Recorded information =>
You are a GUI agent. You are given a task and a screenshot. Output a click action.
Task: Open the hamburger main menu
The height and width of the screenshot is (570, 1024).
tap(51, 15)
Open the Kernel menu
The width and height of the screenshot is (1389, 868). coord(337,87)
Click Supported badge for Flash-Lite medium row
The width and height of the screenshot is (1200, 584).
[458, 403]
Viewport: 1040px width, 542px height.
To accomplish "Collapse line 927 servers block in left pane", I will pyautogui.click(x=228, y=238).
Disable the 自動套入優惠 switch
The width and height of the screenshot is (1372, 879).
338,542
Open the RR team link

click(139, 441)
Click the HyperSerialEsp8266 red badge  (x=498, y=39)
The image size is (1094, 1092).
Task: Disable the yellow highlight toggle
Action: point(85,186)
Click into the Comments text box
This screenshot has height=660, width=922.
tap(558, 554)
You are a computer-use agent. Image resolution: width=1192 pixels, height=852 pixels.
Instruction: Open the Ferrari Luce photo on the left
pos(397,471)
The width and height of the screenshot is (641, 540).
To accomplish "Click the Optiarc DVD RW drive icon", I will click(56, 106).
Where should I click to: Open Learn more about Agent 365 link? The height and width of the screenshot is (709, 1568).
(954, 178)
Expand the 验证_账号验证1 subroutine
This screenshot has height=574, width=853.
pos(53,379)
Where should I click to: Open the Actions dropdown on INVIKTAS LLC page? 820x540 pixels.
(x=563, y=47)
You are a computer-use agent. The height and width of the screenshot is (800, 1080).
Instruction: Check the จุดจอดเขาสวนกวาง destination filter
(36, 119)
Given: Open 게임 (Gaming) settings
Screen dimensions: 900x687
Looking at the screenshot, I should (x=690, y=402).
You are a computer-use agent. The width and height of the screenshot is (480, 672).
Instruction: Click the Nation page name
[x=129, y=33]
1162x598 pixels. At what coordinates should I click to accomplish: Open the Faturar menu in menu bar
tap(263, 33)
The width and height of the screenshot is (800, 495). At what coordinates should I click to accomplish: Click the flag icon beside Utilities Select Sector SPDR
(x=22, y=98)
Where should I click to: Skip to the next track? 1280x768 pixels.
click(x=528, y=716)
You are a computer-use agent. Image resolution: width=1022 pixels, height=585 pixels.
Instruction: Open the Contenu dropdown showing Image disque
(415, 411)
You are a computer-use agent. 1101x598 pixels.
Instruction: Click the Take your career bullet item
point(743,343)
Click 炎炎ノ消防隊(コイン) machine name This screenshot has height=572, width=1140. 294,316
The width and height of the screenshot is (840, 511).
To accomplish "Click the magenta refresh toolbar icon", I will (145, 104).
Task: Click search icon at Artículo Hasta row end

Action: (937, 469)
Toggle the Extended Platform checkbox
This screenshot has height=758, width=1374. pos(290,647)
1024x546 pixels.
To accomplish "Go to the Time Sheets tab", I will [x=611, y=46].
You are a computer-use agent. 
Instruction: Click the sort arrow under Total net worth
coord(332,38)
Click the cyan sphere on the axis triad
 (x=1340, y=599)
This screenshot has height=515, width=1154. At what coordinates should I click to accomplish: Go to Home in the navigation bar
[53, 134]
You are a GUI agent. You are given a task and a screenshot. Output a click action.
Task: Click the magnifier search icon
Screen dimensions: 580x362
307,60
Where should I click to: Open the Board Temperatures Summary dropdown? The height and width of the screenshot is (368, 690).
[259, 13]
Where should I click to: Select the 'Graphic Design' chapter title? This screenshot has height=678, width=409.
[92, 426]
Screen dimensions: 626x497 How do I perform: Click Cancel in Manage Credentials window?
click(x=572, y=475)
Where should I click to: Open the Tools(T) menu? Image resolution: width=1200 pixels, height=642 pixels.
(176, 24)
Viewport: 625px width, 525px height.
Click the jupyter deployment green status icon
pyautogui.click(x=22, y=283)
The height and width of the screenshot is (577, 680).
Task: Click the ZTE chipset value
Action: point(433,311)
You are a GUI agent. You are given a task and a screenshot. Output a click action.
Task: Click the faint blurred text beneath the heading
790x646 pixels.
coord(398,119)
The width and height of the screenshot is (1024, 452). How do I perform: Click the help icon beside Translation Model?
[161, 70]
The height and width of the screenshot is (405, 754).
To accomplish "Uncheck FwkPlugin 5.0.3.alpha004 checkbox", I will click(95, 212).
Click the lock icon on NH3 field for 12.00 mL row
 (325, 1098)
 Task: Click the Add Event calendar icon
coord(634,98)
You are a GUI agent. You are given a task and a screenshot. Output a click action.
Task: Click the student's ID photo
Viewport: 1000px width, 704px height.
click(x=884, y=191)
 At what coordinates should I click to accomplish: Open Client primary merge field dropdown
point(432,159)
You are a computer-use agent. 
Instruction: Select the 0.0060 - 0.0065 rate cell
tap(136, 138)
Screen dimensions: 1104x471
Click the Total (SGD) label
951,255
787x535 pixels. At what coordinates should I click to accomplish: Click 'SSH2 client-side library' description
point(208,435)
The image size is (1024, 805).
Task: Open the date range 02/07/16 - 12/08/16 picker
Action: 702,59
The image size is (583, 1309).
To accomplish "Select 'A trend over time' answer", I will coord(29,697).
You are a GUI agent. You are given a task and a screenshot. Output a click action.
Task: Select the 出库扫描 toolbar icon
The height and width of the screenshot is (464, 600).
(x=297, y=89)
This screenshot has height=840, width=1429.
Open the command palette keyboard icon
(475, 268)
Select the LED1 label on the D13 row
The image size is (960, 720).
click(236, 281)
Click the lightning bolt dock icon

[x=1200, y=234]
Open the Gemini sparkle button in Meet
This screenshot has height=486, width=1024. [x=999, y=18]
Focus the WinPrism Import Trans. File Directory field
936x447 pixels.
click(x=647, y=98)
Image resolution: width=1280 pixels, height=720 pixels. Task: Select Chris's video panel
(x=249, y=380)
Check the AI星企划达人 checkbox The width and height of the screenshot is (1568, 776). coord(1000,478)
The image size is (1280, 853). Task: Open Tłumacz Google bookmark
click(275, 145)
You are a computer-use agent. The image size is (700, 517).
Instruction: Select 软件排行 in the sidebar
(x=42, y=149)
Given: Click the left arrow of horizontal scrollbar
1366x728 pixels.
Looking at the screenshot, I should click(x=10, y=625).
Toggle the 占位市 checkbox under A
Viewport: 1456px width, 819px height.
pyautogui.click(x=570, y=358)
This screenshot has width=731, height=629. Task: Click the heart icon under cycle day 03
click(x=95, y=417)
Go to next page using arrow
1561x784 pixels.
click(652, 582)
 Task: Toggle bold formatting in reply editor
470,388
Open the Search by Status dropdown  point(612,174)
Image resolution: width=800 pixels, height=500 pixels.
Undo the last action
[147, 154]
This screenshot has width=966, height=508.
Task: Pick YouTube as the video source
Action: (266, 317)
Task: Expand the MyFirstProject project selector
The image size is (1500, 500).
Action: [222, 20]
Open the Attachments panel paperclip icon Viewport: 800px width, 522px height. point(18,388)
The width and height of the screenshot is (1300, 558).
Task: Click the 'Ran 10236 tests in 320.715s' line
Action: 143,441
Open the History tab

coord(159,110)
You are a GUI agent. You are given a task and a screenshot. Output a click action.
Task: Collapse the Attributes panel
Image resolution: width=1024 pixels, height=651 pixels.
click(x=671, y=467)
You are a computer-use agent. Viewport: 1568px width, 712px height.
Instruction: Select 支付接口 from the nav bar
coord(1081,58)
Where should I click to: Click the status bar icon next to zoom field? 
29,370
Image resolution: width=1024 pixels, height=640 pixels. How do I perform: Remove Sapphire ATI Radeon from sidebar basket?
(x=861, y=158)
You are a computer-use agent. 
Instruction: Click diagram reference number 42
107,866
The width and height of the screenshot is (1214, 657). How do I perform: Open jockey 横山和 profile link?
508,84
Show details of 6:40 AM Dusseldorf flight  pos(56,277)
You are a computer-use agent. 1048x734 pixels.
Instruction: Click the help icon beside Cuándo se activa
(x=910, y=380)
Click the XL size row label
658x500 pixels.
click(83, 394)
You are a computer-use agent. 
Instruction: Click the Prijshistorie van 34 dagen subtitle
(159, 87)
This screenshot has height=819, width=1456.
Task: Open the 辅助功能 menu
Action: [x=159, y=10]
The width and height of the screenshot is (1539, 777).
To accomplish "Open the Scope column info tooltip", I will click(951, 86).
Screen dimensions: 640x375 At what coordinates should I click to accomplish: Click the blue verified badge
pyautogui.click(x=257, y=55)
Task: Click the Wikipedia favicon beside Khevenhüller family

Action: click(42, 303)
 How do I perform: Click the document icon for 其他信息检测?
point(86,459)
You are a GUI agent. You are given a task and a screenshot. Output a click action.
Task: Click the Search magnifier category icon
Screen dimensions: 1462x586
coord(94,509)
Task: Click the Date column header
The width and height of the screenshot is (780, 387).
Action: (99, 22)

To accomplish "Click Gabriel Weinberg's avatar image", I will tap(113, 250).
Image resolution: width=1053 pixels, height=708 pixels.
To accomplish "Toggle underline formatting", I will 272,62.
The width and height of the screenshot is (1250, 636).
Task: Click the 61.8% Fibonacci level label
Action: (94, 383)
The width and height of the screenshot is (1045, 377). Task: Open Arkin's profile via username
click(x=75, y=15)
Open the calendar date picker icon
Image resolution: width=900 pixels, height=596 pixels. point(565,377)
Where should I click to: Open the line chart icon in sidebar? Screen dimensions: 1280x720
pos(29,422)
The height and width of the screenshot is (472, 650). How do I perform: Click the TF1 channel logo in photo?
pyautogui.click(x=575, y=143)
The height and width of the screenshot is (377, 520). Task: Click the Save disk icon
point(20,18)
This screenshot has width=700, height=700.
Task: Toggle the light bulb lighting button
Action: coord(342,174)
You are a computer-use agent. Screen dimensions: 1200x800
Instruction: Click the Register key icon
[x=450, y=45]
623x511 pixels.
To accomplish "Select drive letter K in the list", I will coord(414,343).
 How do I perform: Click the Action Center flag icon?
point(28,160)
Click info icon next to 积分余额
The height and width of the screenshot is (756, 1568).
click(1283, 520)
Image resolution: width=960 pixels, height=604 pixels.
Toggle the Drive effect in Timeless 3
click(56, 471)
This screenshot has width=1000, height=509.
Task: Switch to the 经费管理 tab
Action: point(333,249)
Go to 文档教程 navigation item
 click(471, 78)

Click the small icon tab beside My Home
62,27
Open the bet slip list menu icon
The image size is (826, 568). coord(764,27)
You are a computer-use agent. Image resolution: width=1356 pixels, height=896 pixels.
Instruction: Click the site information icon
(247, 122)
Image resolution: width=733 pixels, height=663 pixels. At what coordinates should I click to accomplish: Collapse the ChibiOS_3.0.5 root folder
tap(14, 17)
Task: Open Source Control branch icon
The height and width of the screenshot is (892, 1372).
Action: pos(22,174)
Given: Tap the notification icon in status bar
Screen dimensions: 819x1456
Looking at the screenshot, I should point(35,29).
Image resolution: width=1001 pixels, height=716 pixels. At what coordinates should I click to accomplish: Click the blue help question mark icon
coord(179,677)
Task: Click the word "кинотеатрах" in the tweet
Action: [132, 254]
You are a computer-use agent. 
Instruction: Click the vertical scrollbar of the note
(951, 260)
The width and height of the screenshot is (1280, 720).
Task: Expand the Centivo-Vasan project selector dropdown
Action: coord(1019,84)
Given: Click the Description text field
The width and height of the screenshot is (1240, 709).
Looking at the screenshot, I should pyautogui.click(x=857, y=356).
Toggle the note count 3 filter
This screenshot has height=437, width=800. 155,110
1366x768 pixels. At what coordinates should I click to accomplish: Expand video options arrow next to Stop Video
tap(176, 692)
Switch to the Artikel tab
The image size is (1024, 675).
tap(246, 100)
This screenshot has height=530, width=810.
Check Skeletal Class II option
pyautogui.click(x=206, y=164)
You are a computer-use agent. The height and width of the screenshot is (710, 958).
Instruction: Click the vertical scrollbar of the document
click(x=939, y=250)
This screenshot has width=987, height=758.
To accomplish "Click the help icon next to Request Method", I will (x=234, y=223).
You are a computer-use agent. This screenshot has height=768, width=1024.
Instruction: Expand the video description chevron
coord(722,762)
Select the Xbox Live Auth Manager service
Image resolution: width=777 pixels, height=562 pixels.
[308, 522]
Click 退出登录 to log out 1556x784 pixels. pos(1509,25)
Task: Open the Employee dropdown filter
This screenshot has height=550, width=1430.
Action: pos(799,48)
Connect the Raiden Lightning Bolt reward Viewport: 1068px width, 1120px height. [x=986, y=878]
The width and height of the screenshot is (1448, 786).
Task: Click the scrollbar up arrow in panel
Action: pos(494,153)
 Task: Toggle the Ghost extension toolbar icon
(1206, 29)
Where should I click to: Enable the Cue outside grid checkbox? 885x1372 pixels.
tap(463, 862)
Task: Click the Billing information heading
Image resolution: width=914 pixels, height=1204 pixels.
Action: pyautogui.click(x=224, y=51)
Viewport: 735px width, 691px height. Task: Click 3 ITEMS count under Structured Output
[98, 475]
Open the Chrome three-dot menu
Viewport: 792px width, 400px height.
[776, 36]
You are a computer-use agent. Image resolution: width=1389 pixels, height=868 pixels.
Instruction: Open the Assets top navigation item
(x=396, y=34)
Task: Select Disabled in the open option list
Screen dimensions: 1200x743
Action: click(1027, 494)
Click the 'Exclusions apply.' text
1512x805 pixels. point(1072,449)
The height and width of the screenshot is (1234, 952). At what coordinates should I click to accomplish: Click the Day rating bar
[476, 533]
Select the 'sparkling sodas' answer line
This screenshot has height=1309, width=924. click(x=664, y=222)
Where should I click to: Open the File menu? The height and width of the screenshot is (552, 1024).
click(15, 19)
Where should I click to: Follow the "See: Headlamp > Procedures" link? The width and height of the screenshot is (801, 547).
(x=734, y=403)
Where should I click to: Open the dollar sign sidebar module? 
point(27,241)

Problem description =>
Lines of the listing above that hold the string "magnifier" should each be copied.

Solution for this exercise =>
Task: Click the magnifier search icon
Task: Click the Search magnifier category icon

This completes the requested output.